Esa sensación extraña a decir algo inapropiado, en aras de lo que se debe decir para no ofender. Un querer contentar a quienes históricamente han sido maltratados, ridiculizados o denostados. Un miedo a compartir la opinión y que la opinión esté mal. A cambio, recibes un bofetón de corrección que te dice lo que puedes o no puedes decir al mismo tiempo que se grita libertad. No sé tú, pero esto, yo, lo recordaba diferente.

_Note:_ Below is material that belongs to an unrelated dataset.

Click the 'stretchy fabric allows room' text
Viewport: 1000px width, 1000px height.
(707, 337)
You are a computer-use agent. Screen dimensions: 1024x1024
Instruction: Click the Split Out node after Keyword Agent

Desde niño siempre he sido muy opinionado, que dicen en inglés. Participaba en los debates de política de los adultos con más interés del que pudiera tener cualquier otro niño de mi edad. Leía el periódico con la misma fruición que devoraba tebeos de Mortadelo y Filemón; así me interesaba en temas de feminismo, transgénero, nacionalismo, o cualquier asunto que se debatiera en aquellos cambiantes años ochenta y noventa. Me gustaba informarme y tener una opinión basada en las ideas que había ido aprendiendo. Me lo cuestionaba todo para aprender y seguía sin saber nada.

Quizá mi generación ahora tiene miedo a mirarse al espejo. Quizá, mi quinta se avergüenza del paso del tiempo. Posiblemente admitir que hemos vivido sea menos relevante que decir lo que estamos viviendo.

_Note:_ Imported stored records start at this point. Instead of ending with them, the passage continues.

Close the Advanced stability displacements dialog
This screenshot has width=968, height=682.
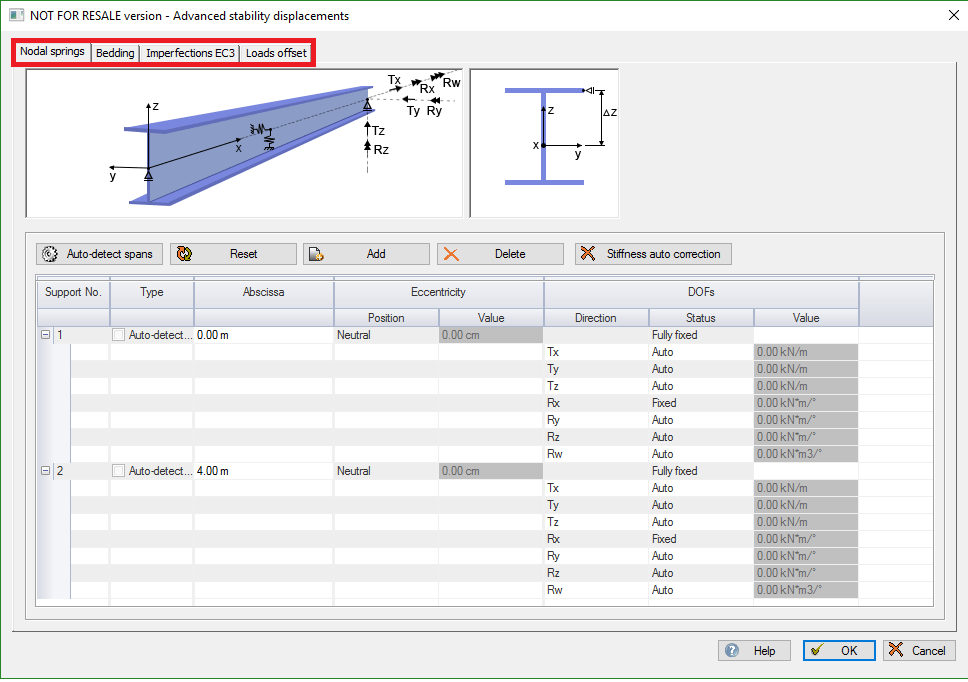click(x=951, y=15)
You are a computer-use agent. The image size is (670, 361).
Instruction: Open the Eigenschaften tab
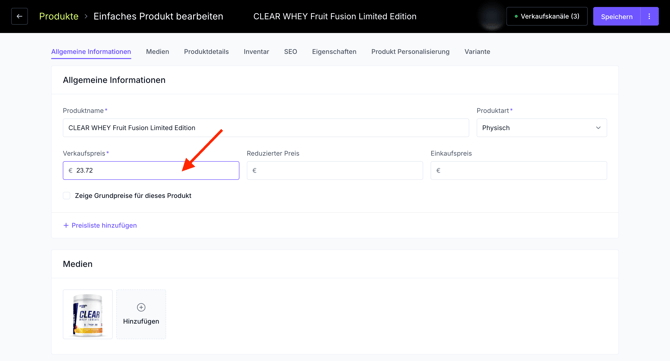334,52
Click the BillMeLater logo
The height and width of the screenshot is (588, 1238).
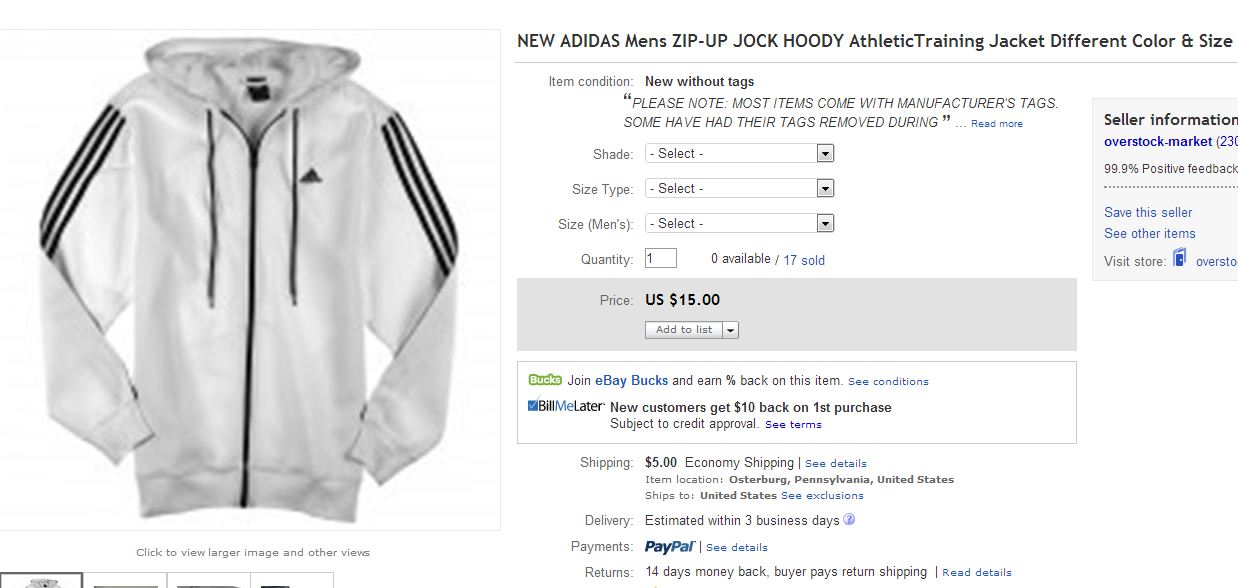point(566,406)

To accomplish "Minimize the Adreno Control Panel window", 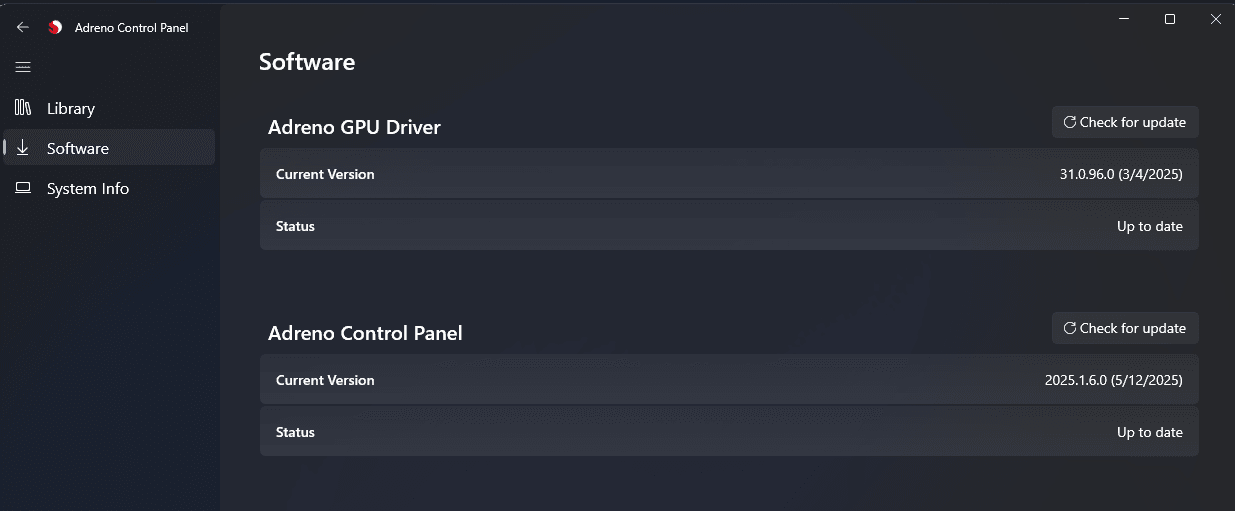I will tap(1123, 19).
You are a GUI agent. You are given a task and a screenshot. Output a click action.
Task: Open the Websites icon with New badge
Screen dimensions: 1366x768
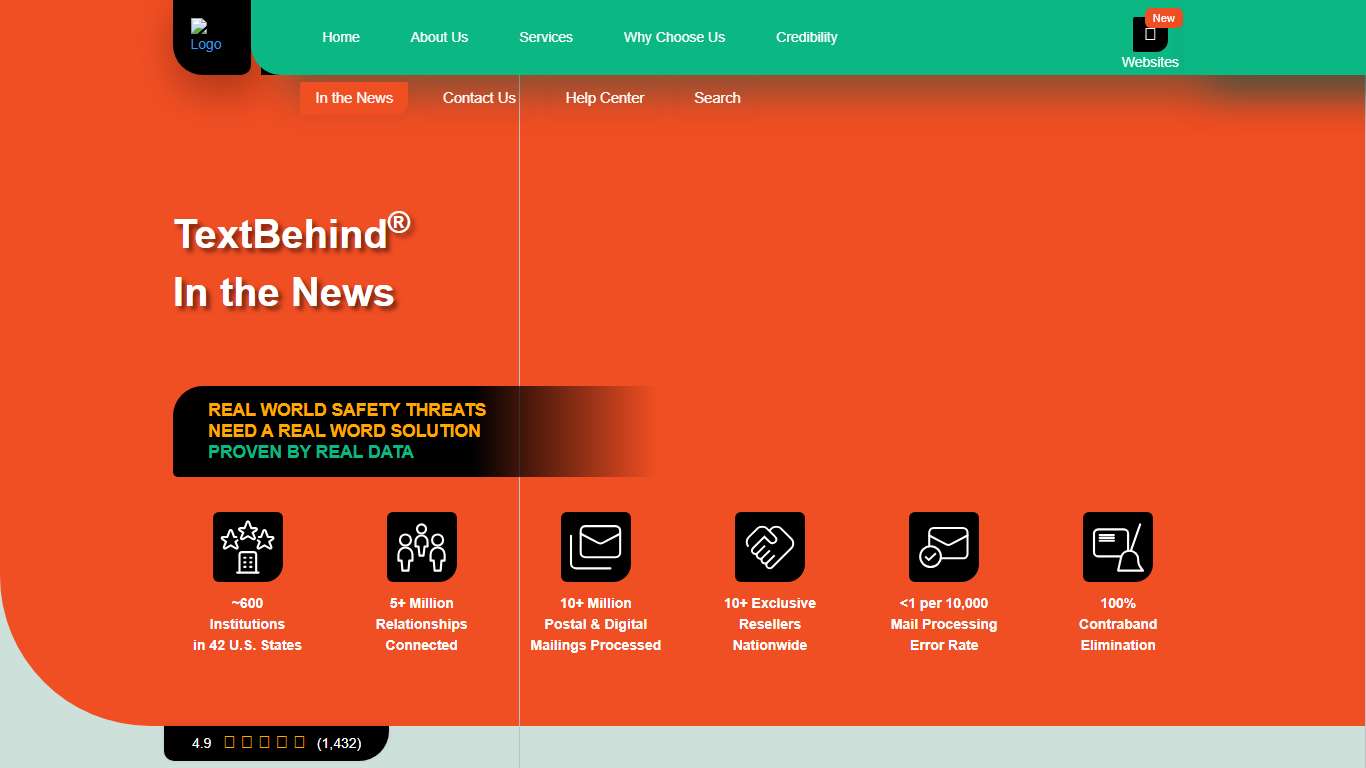click(x=1150, y=35)
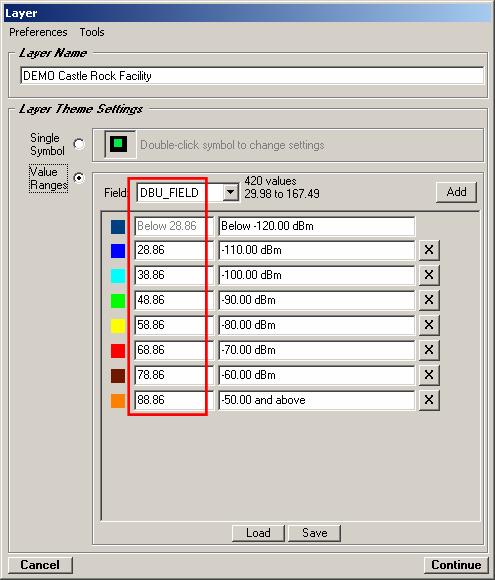Click the cyan color swatch for 38.86

click(118, 276)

En este momento de arrobas, hashtags y etiquetas, parece que tenemos que construirlo todo con un máximo presentismo. Ayer equivale a hace un año y las opiniones cambian a gran velocidad en giros de 180 grados. A golpe de tuit quién ayer tenía razón, hoy es un facha. Es más, la carrera hacia quién es más progresista camina a zancada larga. Y yo que hasta ayer me sentía moderno, ¡pues ya no lo soy!

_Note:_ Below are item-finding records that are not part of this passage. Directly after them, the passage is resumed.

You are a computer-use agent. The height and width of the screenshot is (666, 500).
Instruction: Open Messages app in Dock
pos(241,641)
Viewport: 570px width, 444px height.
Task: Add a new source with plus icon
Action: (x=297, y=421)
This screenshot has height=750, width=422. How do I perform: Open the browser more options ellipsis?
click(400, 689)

No vengo a justificar a nada ni a nadie, pero sí a reivindicar el disentimiento como herramienta de crecimiento personal. No estar de acuerdo es lo mejor que nos puede pasar. Respetar a quien piensa o actúa diferente es una responsabilidad en dos direcciones. La única manera de perder el miedo a opinar, es perder el miedo a las opiniones diferentes y, aún sin compartirlas, ser lo suficientemente inteligentes como para respetarlas e incluso discutirlas.

Quiero reivindicar las canas, la experiencia y las vivencias que me definen. Porque antes de que tú fueras joven, yo lo fui. No me importa que me llamen de usted, no me importa que me salgan canas, arrugas o que mi pensamiento pertenezca a otra época. Quiero no tener miedo a ser la consecuencia de quien fui y poder elegir quien soy.

Hago esta reflexión y me reafirmo: el miedo a envejecer físicamente afecta también al miedo a que nuestras ideas ya no sean «las que ahora se estilan». Es como si fuéramos cómplices de la erradicación de nuestro propio pensamiento. Nosotros, que venimos de una generación que luchó por el feminismo, por la igualdad, por derechos de trabajadores, que nos opusimos a la meritocracia que escondía clasismo, que nos manifestamos por la paz, que luchamos contra la corrupción, ahora nos vemos con miedo a decir lo que pensamos porque, quizá ya no eres lo que se lleva.

Quiero vivir sin miedo a opinar, sin miedo a parecer viejo, o anticuado. Porque cada uno de nosotros somos un contexto más complejo que un tuit, más real que un filtro y más importante que cualquier trending topic.

Bixquert, quince de junio de dos mi veitidós.